*SELECTED EXTRACT*.
+ + + +

Like other federal agencies, the Department of Veterans Affairs has been expanding its use of telework in the past month as workers have been forced to work remotely.
The VA is also fulfilling its mission to serve veterans by expanding its use of telemedicine. The agency is doing so by investing in laptops, iPad devices and other equipment.
The hardware investment came after the VA made a $1.2 billion request for the department’s “Information Technology Systems account” to support the “quick shift” to telehealth and social distance working, according to an Office of Management and Budget memo sent out in March. The VA said the shift to telework would require investment in IT resources “to support increased use of simultaneous telehealth appointments and upgrade associated bandwidth for employees and healthcare providers.”
According to VA spokesperson Christina Noel, the agency is “maximizing telework when possible, while ensuring it has adequate staff onsite at its facilities in order to meet the daily clinical care needs of veterans.”
Of note, Noel tells FedTech, “in addition to clinical staff, some administrative staff are also required onsite in order to meet clinical care requirements.”
The Veterans Affairs Department uses telehealth services to bring care to veterans who are in remote locations.
The VA obtained funding to purchase 225,000 laptops to support telework and telehealth initiatives from the supplemental appropriation, according to the spokesperson. “We already purchased 157,000 of these devices and plan to purchase the remaining devices this week,” Noel said on April 22.
Additionally, the VA has procured more than 19,000 iPad devices to support telehealth, with 3,423 of them being used in support of the agency’s response to the coronavirus pandemic, according to Noel.
VA, IHS Boost Their Telehealth Services
According to FedScoop, the VA has “also reduced the paperwork needed to be qualified to telework for some regions.” Under the recently passed CARES Act, the VA “has been granted authority to enter into free or reduced-price telecommunications contracts to reach rural veterans for mental health services,” FedScoop reports.
“Since the President signed the CARES Act, VA has been moving quickly to implement the President’s intent to hire new staff, take care of homeless Veterans, use our cutting-edge telehealth technology to keep appointments, help state-run Veterans homes,” VA Secretary Robert Wilkie said in a statement.
Meanwhile, the Indian Health Service, part of the Department of Health and Human Services, said earlier this month that it has completed pilot projects with Cisco Systems’ “encrypted teleconference services in Oklahoma City and around Navajo territory,” FedScoop reports. The IHS is expanding training on the system.
“The current COVID-19 pandemic reminds us how important it is to be able to reach your healthcare team,” Rear Adm. Michael D. Weahkee, IHS principal deputy director, said in a news release. “Telehealth will further protect our patients and employees by expanding services and increasing access to care, while doing our part to help stop the spread of COVID-19.”

+ + + +

Collected data:
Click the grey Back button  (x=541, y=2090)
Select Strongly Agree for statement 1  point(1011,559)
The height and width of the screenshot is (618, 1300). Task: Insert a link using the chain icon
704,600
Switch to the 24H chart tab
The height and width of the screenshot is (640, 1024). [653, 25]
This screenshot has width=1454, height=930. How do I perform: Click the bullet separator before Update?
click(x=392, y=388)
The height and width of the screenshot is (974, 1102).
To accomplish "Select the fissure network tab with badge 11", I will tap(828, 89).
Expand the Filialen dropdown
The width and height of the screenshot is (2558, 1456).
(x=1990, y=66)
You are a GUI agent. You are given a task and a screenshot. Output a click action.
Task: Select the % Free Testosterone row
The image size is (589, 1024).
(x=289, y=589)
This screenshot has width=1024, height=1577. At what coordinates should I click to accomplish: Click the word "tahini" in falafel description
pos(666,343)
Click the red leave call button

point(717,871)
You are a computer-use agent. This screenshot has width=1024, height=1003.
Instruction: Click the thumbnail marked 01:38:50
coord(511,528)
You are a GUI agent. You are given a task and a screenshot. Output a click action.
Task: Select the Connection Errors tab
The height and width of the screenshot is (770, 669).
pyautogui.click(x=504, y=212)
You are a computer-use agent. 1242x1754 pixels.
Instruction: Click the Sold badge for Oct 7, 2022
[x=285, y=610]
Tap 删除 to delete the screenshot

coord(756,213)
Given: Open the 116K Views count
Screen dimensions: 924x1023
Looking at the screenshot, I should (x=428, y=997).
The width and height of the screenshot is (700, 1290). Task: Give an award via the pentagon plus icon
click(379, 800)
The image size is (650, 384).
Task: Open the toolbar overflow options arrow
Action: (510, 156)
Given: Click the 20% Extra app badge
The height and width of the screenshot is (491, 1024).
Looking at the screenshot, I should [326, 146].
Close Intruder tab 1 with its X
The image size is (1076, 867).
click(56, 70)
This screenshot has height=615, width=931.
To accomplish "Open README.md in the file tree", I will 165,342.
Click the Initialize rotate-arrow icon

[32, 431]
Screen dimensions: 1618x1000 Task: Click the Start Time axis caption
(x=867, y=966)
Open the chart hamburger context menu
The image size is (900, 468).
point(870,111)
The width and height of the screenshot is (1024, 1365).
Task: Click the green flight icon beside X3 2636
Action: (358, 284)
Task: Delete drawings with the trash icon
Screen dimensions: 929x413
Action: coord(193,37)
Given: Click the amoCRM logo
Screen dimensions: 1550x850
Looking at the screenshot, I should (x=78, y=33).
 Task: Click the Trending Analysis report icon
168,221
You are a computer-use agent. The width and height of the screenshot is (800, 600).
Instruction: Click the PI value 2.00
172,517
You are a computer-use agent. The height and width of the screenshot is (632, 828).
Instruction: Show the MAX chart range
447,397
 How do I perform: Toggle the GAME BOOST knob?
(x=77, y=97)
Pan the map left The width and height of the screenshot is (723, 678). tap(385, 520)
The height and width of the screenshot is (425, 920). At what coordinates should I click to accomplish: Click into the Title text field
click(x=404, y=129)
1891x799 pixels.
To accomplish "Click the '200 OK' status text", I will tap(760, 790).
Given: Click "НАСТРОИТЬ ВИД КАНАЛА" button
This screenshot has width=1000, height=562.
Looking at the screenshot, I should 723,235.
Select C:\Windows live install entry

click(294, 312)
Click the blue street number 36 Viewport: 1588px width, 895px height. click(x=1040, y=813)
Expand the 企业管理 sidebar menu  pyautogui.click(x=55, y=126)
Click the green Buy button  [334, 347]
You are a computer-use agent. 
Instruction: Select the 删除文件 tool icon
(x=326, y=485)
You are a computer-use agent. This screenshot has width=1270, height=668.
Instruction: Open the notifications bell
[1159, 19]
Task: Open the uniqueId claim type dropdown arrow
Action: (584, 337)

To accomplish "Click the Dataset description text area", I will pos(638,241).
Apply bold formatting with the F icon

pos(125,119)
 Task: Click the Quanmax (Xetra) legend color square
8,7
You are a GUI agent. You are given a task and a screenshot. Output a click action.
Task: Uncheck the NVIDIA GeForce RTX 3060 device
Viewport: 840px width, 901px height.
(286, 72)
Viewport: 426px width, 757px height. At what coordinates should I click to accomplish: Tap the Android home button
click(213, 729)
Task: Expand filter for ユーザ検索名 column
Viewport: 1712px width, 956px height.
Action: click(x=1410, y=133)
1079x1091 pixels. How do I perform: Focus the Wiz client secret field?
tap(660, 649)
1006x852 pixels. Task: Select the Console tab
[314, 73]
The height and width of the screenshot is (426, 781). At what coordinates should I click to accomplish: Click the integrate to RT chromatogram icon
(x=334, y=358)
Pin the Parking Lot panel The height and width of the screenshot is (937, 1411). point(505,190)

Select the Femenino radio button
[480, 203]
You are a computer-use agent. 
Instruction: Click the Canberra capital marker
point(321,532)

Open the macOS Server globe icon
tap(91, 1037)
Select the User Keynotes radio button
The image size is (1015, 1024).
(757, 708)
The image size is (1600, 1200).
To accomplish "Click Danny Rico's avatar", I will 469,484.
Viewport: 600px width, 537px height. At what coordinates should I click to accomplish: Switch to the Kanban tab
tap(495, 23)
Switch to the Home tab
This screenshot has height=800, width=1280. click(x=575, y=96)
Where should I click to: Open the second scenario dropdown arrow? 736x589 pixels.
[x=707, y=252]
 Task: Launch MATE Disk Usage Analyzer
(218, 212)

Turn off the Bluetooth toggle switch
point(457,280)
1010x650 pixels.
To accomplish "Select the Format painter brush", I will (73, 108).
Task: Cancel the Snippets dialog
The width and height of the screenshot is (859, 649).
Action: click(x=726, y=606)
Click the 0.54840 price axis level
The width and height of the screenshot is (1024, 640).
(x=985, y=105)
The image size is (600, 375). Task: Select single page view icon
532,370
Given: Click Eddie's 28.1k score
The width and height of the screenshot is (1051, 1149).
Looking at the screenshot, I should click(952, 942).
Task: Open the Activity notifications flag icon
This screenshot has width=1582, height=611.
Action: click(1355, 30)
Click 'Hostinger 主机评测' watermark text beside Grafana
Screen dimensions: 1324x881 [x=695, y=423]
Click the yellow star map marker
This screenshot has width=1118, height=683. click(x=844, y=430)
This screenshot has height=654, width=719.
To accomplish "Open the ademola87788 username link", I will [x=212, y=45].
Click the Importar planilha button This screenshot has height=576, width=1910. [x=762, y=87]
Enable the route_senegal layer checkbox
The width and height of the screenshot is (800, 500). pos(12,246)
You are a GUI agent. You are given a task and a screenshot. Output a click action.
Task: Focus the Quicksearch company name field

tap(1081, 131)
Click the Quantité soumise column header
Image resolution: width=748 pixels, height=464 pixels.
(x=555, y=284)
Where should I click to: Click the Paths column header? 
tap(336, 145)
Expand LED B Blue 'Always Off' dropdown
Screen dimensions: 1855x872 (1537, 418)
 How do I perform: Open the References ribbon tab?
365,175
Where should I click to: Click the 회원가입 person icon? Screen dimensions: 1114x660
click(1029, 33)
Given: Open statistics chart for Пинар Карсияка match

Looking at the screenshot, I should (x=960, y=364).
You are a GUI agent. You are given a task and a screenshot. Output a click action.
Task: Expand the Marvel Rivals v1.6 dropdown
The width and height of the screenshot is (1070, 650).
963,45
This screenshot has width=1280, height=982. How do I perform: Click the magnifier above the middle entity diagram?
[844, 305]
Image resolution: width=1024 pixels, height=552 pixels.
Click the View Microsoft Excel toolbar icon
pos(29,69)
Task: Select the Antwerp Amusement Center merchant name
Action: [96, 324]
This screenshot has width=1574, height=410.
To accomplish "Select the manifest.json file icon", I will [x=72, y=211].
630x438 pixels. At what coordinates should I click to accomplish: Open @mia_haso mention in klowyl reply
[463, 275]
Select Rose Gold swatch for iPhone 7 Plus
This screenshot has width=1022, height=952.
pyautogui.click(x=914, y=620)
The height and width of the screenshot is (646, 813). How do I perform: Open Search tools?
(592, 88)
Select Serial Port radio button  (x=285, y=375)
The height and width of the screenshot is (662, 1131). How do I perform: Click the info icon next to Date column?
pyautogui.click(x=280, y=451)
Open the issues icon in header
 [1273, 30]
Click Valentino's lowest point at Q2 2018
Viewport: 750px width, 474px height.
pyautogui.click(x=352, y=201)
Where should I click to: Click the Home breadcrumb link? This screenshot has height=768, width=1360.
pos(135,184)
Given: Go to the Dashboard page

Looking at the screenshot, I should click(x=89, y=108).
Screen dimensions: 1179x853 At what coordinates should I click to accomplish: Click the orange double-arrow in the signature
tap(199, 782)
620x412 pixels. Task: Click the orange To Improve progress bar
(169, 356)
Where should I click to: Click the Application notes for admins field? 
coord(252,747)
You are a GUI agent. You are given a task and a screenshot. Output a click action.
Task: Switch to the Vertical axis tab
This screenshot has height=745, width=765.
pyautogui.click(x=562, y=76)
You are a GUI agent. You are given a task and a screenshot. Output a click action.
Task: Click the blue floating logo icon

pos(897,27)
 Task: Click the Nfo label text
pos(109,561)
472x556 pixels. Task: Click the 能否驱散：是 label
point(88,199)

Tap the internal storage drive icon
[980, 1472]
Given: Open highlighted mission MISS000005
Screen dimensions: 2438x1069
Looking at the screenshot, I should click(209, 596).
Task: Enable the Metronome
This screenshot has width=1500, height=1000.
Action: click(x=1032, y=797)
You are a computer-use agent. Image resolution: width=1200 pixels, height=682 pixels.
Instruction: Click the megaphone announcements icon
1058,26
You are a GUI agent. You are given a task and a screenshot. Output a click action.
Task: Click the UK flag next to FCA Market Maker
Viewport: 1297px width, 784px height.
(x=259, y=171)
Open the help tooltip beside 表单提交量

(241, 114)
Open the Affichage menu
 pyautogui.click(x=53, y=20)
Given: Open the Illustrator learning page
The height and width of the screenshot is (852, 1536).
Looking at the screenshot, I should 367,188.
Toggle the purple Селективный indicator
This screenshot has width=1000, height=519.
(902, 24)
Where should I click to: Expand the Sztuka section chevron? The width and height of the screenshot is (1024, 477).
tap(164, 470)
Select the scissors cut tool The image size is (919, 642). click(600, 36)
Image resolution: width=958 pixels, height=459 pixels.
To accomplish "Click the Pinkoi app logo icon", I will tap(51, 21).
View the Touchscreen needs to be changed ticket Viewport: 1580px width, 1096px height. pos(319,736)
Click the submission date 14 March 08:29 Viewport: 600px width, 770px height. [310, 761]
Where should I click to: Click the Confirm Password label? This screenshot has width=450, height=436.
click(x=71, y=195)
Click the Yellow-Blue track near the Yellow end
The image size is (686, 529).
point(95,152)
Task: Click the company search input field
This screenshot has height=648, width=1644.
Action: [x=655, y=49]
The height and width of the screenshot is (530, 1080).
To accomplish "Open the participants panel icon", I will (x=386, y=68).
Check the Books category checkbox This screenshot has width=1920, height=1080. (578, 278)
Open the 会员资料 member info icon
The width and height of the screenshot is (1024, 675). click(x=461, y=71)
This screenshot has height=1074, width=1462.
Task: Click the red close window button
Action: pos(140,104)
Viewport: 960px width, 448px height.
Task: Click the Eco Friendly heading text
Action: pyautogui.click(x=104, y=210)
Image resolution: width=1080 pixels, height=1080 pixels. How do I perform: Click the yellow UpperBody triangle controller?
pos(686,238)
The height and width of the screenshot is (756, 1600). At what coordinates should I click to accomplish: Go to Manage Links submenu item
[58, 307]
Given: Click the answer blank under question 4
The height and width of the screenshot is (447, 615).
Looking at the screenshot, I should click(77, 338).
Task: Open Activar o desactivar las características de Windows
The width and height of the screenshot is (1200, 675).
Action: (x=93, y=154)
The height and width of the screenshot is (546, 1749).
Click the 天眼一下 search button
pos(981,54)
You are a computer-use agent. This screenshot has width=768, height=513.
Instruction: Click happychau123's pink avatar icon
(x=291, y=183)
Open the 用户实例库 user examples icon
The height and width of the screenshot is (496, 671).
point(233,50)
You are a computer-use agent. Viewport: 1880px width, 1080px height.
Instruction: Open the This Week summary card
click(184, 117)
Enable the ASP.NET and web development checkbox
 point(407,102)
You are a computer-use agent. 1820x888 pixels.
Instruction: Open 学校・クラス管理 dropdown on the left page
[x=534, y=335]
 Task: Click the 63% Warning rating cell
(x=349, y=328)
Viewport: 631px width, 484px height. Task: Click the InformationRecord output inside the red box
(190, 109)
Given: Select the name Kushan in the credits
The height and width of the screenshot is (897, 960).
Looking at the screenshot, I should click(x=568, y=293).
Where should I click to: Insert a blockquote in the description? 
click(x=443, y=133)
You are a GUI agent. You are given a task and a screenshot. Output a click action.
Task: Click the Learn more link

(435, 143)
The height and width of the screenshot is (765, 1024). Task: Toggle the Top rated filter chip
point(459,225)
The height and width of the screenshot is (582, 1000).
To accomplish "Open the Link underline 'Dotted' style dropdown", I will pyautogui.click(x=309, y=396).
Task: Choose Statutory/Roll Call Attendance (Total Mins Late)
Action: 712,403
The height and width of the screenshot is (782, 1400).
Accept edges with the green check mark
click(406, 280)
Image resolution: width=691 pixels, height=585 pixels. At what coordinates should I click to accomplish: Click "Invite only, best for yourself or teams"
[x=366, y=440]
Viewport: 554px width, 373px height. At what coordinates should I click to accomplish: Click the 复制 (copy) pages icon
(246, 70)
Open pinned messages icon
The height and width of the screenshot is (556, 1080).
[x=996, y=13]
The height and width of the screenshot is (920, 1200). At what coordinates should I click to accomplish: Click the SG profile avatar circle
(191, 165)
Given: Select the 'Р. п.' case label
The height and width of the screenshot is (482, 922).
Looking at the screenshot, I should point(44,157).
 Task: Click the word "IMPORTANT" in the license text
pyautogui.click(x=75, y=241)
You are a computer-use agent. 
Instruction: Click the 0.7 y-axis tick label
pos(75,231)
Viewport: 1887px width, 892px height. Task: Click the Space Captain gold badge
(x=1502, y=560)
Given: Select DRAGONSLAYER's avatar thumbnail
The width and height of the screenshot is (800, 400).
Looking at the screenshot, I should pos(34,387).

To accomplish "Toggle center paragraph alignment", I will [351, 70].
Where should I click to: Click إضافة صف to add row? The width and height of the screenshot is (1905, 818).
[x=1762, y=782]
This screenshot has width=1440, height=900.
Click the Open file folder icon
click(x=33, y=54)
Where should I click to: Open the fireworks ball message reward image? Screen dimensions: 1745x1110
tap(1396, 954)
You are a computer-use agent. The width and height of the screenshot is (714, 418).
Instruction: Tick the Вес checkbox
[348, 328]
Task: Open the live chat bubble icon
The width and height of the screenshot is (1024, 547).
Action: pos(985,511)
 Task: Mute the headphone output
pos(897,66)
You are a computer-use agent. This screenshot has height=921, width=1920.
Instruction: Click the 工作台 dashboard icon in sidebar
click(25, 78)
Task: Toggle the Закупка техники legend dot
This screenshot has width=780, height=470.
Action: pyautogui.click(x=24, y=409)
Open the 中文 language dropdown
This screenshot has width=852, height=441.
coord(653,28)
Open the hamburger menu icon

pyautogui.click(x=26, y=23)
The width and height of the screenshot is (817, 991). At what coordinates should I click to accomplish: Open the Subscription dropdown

+ + + +

*PROBLEM DETAILS*.
Reproduce word for word the part of the article on VA telework and telehealth that opens with the words containing "Additionally, the VA" and closes with "according to Noel.".

*RESPONSE AREA*.
Additionally, the VA has procured more than 19,000 iPad devices to support telehealth, with 3,423 of them being used in support of the agency’s response to the coronavirus pandemic, according to Noel.